15-09-2022 Winners and losers as China reverts to traditional iron ore suppliers, says SSY, By Dale Wainwright, TradeWinds
China’s efforts to diversify its sources of iron ore beyond Australia and Brazil look to have gone into reverse resulting in mixed results for different bulker types. Imports of Indian iron ore fell to the lowest level in more than six and a half years in July at just 300,000 tons, according to Simpson Spence Young (SSY). “Indian customs data shows a collapse in exports following the increase of the export duty on iron ore to 50% in May,” the broker said. “India-China iron ore shipments reached 33.6 MMT in 2021, primarily carried on supramaxes, and the curtailment of this trade removes a significant source of demand for tonnage looking to return to East Asia after discharging on the Indian subcontinent,” it added.
SSY said another major loss of cargo was the halt of iron ore exports from the Port of Yuzhny in Ukraine, due to Russia’s invasion in February 2022. Producers are now forced to rail cargoes to Constanza or Baltic Sea ports, or use river barging and as a result, seaborne shipments to East Asian markets primarily China have fallen sharply. “China imported 5.4 MMT of Ukrainian iron ore in the first seven months of 2022, almost all shipped before the outbreak of war, down from 10.7 MMT in the same period last year,” SSY said. “This implies a loss of around 43.6 MMT based on a voyage from Yuzhny to Central China,” it added.
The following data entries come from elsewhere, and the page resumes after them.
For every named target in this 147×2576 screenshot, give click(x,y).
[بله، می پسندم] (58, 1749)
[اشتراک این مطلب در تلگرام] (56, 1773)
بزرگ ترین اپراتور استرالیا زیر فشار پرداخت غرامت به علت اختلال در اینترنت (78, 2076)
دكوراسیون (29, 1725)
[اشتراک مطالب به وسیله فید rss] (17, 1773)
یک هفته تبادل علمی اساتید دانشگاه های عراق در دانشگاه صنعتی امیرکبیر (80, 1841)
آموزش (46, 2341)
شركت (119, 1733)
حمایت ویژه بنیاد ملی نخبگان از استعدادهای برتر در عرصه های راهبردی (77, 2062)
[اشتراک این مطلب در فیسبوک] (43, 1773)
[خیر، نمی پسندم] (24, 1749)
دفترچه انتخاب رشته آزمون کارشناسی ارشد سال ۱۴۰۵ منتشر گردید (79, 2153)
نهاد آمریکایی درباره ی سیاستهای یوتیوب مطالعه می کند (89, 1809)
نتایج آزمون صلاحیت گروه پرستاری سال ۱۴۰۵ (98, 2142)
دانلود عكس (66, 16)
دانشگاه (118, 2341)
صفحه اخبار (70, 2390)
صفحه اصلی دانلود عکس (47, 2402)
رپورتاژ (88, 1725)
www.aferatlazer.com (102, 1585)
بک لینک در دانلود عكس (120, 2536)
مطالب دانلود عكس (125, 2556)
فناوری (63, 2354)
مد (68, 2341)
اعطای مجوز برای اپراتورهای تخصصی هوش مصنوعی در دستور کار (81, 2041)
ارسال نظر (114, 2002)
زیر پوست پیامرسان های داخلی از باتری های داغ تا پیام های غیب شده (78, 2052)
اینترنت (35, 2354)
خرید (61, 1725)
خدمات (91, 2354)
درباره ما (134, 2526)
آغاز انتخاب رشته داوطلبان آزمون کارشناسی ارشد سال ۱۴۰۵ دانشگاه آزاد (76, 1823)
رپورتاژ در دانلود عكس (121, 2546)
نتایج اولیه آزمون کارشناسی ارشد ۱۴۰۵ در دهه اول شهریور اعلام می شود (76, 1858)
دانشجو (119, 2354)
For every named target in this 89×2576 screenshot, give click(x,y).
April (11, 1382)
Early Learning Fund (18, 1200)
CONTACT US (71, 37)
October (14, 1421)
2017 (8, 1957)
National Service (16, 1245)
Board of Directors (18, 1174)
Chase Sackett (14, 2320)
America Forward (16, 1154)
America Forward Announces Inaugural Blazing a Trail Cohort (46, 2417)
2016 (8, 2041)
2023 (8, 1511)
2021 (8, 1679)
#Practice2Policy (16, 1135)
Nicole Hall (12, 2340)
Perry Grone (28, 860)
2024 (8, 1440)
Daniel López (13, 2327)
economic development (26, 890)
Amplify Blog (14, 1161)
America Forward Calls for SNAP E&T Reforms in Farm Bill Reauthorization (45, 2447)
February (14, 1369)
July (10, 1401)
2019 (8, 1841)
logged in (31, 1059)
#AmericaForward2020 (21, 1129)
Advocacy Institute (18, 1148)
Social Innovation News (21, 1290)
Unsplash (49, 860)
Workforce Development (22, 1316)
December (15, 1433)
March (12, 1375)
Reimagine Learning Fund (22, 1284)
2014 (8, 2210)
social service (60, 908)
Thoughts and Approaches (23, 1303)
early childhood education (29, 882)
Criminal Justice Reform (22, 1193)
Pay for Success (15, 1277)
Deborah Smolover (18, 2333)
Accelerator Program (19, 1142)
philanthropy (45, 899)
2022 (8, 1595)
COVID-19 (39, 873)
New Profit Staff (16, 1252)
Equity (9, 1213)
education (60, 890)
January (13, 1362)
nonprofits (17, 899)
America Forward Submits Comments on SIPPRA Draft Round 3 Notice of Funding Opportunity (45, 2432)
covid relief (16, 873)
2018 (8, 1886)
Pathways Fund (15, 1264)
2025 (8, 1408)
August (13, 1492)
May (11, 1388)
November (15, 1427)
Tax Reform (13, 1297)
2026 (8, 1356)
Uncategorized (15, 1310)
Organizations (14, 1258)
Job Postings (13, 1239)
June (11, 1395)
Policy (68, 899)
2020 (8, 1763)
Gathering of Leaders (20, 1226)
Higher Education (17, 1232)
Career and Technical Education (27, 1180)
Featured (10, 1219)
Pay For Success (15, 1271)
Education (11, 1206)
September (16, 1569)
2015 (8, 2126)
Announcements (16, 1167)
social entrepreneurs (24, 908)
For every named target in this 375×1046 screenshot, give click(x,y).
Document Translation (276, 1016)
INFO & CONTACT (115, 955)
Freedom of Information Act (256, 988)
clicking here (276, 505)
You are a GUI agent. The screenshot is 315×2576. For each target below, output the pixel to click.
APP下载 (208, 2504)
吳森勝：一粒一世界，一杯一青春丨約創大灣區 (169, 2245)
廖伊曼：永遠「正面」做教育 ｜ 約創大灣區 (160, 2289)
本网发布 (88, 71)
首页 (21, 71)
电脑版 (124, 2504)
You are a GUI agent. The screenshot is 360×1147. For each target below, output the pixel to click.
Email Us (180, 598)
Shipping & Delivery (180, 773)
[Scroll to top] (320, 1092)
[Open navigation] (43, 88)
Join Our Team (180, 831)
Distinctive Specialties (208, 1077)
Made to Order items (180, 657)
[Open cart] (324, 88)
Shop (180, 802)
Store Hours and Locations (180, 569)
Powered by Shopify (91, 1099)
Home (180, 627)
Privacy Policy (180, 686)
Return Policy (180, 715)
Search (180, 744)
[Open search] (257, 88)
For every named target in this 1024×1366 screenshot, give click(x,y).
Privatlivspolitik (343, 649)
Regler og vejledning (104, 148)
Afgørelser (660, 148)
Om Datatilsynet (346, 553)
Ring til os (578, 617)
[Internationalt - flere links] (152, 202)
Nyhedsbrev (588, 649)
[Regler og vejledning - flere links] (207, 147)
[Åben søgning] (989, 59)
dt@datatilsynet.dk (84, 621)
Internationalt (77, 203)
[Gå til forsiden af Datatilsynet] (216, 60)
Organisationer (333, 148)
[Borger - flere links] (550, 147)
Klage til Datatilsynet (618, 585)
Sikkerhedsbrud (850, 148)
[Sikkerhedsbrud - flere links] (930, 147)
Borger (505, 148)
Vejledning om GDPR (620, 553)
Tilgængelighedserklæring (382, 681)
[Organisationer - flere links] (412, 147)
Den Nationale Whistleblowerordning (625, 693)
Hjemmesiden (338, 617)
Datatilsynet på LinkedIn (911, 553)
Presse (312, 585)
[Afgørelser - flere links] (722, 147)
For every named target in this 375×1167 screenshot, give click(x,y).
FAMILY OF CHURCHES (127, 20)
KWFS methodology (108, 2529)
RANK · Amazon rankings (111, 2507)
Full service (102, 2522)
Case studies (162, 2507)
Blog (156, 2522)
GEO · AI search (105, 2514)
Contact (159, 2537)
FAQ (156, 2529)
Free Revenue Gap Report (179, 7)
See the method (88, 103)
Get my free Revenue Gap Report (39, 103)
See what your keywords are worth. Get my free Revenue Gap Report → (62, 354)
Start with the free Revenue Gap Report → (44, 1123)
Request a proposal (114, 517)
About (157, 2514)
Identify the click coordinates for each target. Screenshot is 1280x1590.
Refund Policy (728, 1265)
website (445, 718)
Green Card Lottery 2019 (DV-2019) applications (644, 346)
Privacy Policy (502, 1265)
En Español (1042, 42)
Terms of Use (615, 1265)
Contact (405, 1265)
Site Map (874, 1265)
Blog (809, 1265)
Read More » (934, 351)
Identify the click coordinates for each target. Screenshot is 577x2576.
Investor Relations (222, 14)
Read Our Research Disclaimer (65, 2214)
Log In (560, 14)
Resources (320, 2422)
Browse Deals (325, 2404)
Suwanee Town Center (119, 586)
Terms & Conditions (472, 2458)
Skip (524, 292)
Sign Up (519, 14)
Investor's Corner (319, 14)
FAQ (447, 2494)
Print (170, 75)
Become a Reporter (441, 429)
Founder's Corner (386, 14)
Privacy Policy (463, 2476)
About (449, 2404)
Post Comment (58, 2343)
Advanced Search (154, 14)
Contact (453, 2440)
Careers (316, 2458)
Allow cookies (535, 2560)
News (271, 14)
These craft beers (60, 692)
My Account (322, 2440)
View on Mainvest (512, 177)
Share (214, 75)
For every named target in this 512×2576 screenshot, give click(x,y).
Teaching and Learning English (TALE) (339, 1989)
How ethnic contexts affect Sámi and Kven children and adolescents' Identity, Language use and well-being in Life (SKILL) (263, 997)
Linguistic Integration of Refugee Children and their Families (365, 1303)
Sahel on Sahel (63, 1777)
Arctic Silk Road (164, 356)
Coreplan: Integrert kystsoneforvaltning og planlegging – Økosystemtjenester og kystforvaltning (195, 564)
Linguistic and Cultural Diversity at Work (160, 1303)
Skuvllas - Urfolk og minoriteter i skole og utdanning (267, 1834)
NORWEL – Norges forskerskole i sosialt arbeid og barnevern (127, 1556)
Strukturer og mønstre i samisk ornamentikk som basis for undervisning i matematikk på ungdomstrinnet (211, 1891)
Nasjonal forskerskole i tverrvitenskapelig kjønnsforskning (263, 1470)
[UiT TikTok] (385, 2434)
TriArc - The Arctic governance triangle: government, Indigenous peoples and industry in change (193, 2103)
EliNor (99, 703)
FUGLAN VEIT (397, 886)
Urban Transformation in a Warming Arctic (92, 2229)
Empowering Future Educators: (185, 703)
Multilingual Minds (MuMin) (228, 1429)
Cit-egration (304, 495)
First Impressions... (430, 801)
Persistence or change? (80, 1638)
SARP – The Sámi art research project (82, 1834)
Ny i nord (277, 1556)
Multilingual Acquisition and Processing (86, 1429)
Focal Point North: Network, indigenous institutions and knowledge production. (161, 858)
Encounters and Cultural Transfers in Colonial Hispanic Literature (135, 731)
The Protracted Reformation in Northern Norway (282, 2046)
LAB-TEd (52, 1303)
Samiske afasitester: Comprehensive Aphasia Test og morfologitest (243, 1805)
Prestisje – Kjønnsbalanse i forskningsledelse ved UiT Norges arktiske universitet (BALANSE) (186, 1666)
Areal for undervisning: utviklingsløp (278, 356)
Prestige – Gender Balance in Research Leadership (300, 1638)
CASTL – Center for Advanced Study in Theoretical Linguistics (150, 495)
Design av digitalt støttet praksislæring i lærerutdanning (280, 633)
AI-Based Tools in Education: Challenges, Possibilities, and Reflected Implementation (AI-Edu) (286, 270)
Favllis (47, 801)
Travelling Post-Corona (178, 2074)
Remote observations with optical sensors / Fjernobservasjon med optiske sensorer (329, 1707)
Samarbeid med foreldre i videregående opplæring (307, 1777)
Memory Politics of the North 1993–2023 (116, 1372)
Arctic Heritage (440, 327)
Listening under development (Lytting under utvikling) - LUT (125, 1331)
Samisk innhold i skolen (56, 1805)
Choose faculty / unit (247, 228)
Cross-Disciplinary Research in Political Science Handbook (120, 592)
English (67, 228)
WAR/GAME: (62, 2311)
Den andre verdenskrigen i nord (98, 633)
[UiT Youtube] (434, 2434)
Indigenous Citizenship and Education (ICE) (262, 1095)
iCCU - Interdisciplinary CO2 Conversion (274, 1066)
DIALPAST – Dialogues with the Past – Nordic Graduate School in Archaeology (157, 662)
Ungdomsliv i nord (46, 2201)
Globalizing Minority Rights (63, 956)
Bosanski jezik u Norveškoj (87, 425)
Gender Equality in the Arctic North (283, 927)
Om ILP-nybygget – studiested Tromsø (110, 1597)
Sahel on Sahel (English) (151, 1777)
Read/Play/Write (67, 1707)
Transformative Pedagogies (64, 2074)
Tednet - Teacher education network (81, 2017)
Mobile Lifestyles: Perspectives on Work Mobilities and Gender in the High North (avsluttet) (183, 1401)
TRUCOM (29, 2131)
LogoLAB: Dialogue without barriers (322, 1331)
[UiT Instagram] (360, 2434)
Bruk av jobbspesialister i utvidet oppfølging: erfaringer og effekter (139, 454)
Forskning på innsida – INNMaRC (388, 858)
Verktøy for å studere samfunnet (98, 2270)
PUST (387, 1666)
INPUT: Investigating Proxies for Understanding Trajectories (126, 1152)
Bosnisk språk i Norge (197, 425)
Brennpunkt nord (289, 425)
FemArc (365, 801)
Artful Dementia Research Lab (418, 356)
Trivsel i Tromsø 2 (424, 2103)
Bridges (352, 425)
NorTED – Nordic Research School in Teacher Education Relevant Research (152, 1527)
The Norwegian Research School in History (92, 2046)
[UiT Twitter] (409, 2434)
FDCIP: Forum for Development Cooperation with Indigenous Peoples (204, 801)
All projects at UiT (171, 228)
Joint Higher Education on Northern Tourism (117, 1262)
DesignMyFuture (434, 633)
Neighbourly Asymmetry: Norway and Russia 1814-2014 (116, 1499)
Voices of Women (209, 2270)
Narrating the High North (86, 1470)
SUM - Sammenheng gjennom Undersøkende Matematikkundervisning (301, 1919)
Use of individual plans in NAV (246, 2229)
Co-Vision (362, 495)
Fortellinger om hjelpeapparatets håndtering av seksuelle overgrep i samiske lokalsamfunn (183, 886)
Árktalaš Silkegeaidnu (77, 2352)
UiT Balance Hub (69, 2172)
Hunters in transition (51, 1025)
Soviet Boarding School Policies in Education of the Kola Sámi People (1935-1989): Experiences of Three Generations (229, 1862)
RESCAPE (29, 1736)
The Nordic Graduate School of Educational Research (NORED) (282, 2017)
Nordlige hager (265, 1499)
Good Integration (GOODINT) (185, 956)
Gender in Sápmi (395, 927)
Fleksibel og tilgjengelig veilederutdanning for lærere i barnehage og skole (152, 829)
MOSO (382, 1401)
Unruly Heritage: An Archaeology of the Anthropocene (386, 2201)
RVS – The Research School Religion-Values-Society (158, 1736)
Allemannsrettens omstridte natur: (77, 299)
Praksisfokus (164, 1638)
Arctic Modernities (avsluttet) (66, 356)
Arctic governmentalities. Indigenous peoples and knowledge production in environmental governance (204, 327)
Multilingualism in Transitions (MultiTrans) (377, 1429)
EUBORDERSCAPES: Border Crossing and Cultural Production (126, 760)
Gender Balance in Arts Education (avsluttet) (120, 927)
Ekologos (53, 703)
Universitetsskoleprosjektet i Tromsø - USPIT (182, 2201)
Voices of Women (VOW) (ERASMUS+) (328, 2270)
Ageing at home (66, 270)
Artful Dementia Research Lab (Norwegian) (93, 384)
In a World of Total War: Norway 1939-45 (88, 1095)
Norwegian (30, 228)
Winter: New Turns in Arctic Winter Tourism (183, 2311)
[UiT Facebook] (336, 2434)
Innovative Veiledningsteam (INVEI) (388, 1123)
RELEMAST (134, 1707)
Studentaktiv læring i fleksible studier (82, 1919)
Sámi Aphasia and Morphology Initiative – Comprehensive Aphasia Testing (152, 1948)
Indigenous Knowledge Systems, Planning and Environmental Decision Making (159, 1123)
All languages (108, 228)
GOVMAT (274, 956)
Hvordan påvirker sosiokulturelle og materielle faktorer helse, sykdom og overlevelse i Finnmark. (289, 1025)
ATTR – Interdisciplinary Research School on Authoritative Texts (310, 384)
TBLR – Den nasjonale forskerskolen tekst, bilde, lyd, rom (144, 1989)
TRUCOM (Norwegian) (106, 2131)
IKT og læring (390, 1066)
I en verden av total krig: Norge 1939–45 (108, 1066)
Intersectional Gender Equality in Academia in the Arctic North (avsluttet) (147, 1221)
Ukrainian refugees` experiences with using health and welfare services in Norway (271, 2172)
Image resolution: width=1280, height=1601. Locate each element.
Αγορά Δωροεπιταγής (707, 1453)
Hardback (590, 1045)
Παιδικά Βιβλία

China’s imports of Canadian iron ore have also fallen this year, down by 2.5 MMT year-on-year over the January-July period to 6.5 MMT. SSY said this reflects a return to more typical trading patterns, where Canadian iron ore is primarily sold into European markets. “The shorter trans-Atlantic voyages represent a tonne mile negative for capsizes,” the broker said. Furthermore, with Baffinland yet to secure permission to increase shipments from its Mary River Mine most of the iron ore trade from Baffin Island this shipping season was covered by existing contracts, resulting in little seasonal support to the Atlantic panamax market, SSY said. “This ice class trade has greater significance this year given the expectation Russian coal shipments from the Baltic Sea and Murmansk this winter will be curtailed by sanctions,” the broker added.
More positive for seaborne trade was the resurgence in West Africa-China capesize iron ore shipments following the reopening of the Tonkolili mine in Sierra Leone. “China imported 4 MMT of iron ore from Sierra Leone in January-July, more than in the four previous years combined and monthly shipments reached 1 MMT for the first time since 2014 in July,” SSY said. “With Guinean bauxite exports to China also increasing, West African mineral exports have been a rare source of fronthaul capesize demand growth this year,” it added. Chinese demand, potentially supported by government-directed economic stimulus, will be key to the outlook for iron ore exporters.
“Amid a real estate crisis and manufacturing sector slowdown, the delivered price of 62% Fe iron ore in North China (TSI) fell to a 10-month low of $95 per tonne on 2 September,” said SSY. “Smaller producers outside Australia and Brazil have historically been positioned higher on the cost curve and a sustained period of price weakness would see some come under financial pressure. “This could tilt Chinese imports further towards lower cost producers in Australia and Brazil,” the broker added.